Although funding has been cut for research leading to the Whooping crane reintroduction to the wild and Hurricane Harvey had a deadly impact on Whooping Crane habitat, the cranes seem to be holding their own for now. I am pleased to say that I have seen several since I have been in Nebraska this March for the Sandhill Crane migration.

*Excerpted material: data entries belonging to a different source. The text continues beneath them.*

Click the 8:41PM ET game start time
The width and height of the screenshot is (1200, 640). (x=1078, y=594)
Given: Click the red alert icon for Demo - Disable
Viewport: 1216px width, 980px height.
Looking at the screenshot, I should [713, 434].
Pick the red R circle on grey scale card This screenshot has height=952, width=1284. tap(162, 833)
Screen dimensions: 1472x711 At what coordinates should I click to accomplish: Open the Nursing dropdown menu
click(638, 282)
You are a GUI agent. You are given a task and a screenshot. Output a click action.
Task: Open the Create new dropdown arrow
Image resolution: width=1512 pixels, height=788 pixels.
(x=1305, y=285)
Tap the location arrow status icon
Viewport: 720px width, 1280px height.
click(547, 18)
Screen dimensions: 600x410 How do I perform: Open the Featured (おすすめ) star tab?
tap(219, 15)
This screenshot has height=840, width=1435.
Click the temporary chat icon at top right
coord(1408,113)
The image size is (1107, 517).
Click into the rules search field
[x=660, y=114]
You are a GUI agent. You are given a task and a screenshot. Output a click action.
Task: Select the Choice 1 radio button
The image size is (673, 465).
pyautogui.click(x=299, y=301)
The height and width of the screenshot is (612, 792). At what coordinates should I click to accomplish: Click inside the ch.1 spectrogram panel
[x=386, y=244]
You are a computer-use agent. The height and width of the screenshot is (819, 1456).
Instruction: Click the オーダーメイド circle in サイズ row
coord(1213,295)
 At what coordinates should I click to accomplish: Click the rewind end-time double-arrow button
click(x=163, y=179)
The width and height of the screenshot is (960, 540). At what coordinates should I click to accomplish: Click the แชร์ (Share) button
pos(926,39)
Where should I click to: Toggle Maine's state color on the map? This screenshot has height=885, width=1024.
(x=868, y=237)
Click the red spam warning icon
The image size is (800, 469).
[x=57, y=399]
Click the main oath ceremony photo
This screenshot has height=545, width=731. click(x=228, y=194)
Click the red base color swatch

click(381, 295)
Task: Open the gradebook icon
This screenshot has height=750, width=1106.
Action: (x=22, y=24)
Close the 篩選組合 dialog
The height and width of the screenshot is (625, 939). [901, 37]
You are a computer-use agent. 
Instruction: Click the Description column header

Here are a few shots I was able to take.


Whooping crane (Grus americana) in flight above the Platte River, Nebraska


Whooping crane (Grus americana) having an altercation with a Sandhill Crane in a cornfield near the Platte River, Nebraska


An endangered Whooping Crane in a field with Sandhill Cranes in Nebraska


An endangered Whooping crane (Grus americana) in flight with a Sandhill Crane (Grus canadensis) above the Platte River in Nebraska


An endangered Whooping crane (Grus americana) in a field with Sandhill Cranes (Grus canadensis) near the Platte River in Nebraska


An endangered Whooping crane (Grus americana) taking flight in a field with Sandhill Cranes (Grus canadensis) near the Platte River in Nebraska


An endangered Whooping crane (Grus americana) in flight near the Platte River in Nebraska

Hopefully there will be many more Whooping Cranes photos to come.